• [Work request]: Only the lines from the line containing "Task: Select the Slice tool" through the final line of the entries should be printed, exactly as given, with the pictures left out.

• [Supplied data]:
================================

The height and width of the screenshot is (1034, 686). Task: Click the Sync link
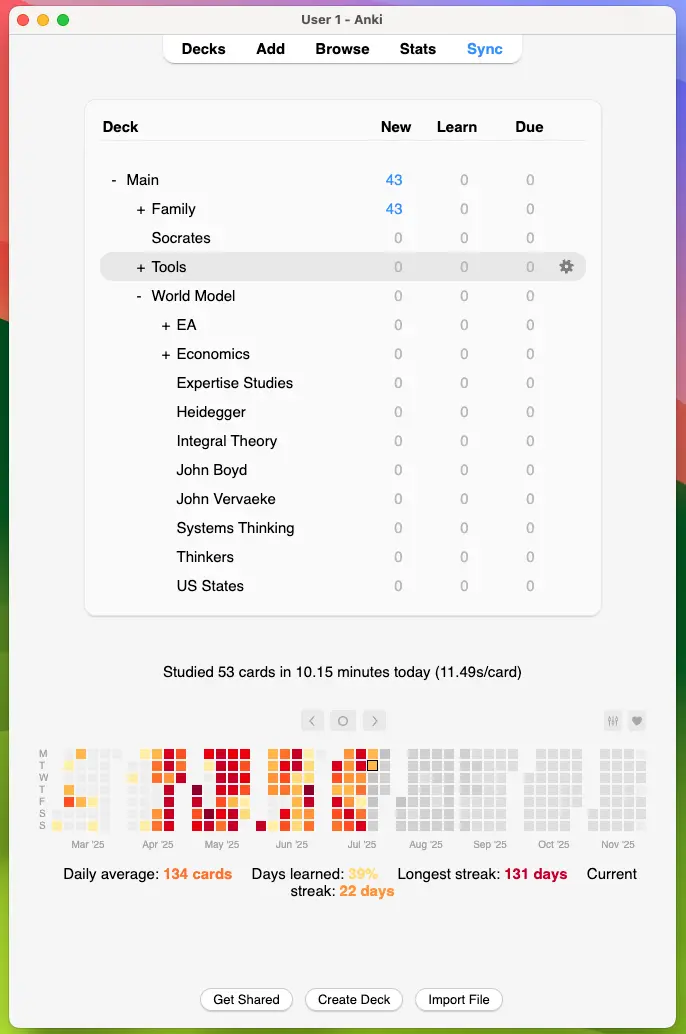(485, 49)
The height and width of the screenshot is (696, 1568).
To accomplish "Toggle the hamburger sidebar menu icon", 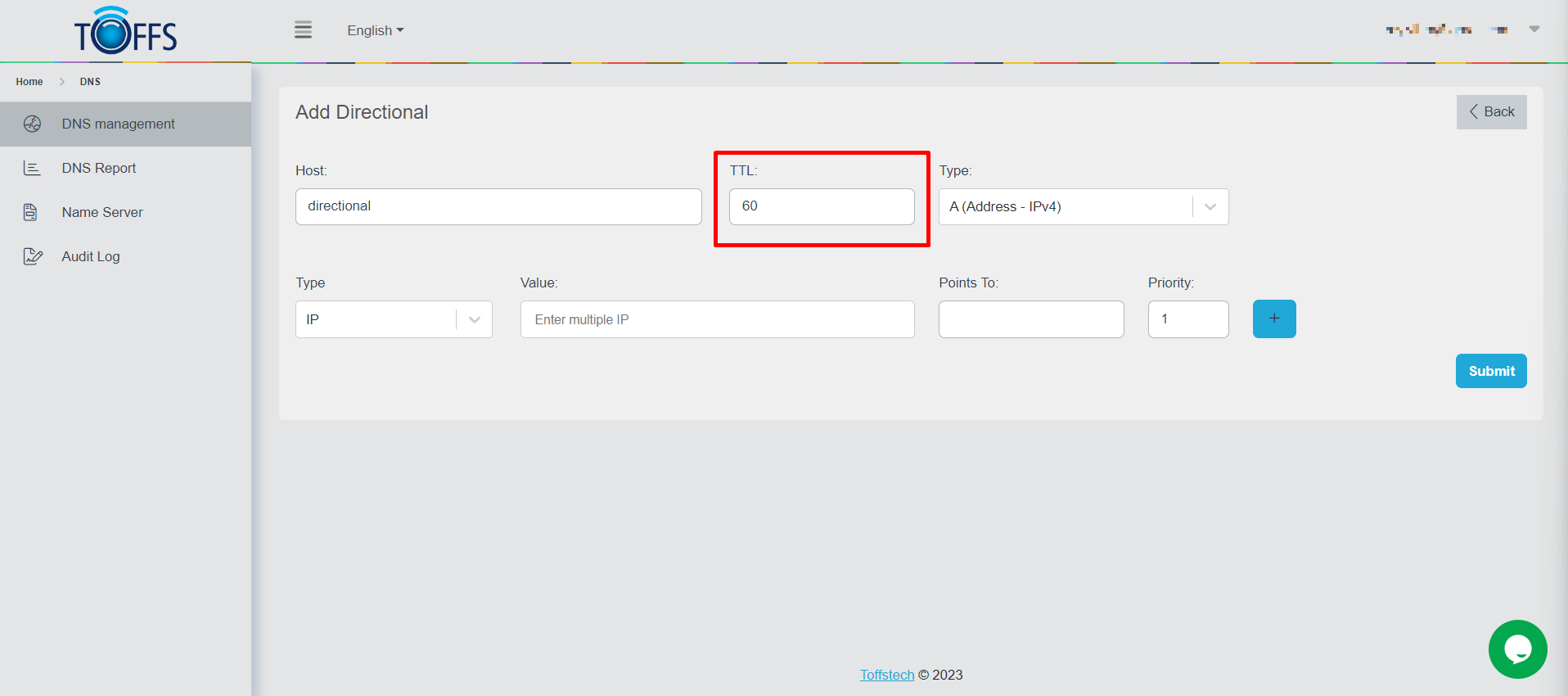I will coord(303,30).
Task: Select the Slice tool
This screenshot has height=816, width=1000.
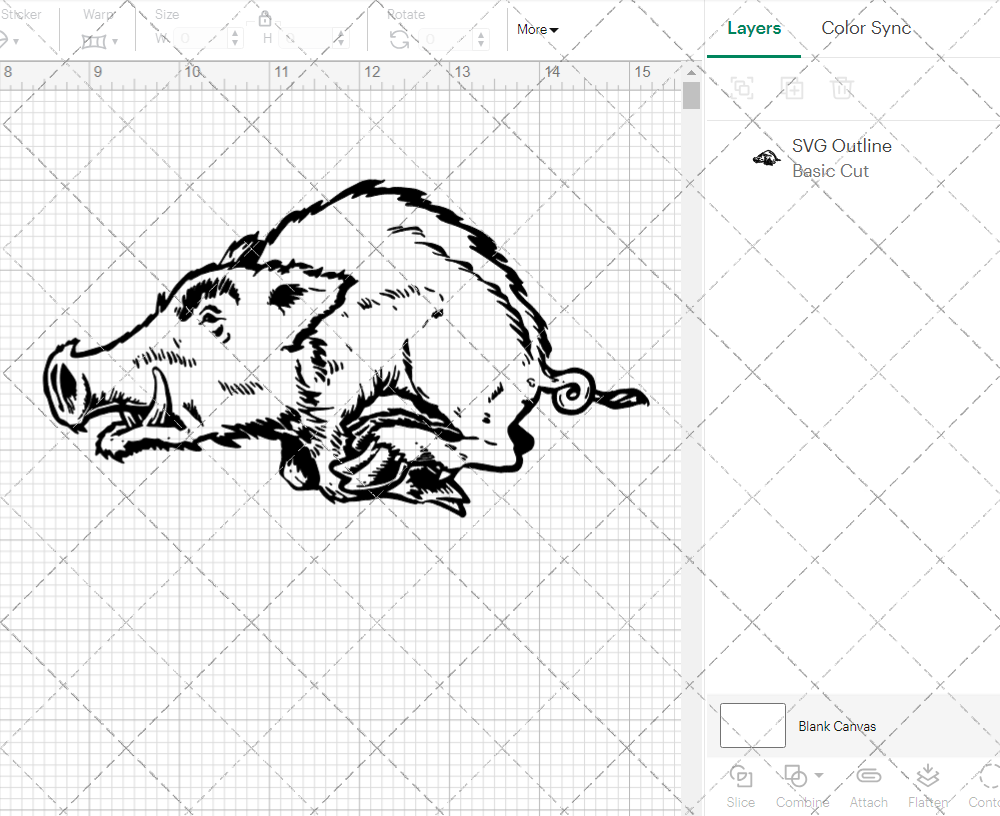Action: coord(740,785)
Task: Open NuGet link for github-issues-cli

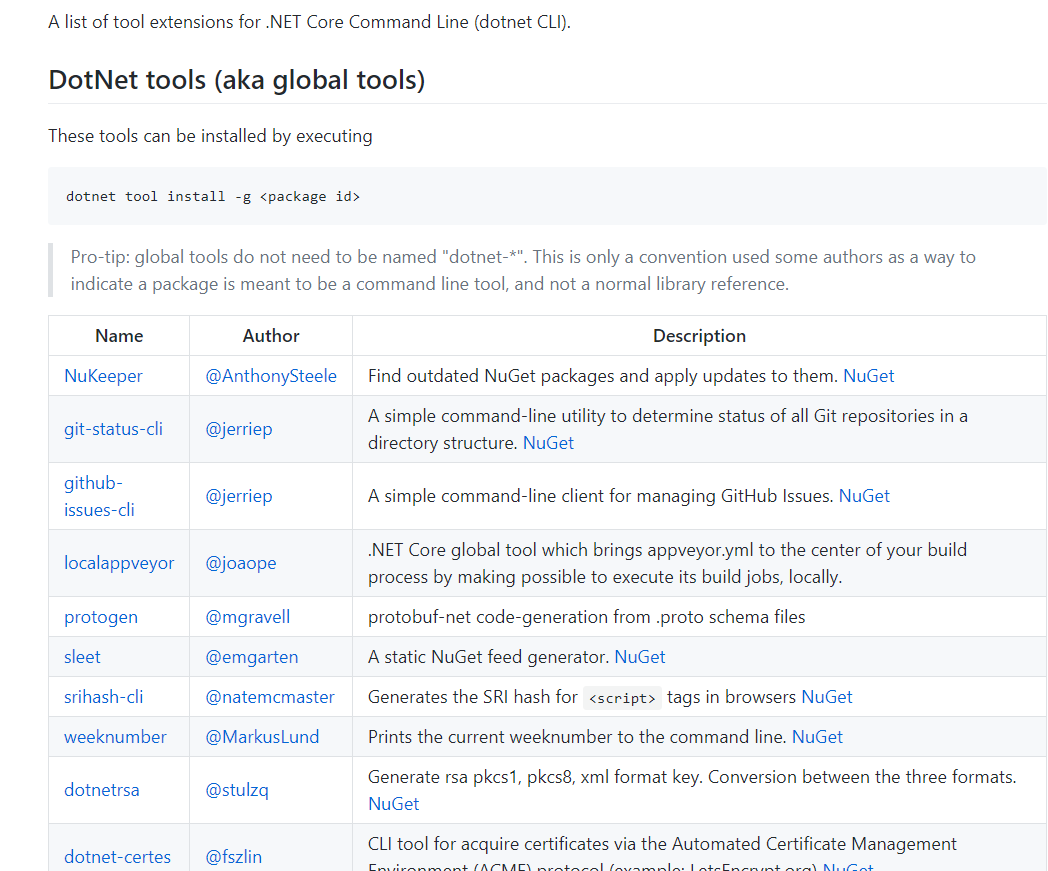Action: pos(864,496)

================================

• [Solved problem]:
Task: Select the Slice tool
This screenshot has height=816, width=1000.
Action: coord(740,785)
Task: Open NuGet link for github-issues-cli

Action: pos(864,496)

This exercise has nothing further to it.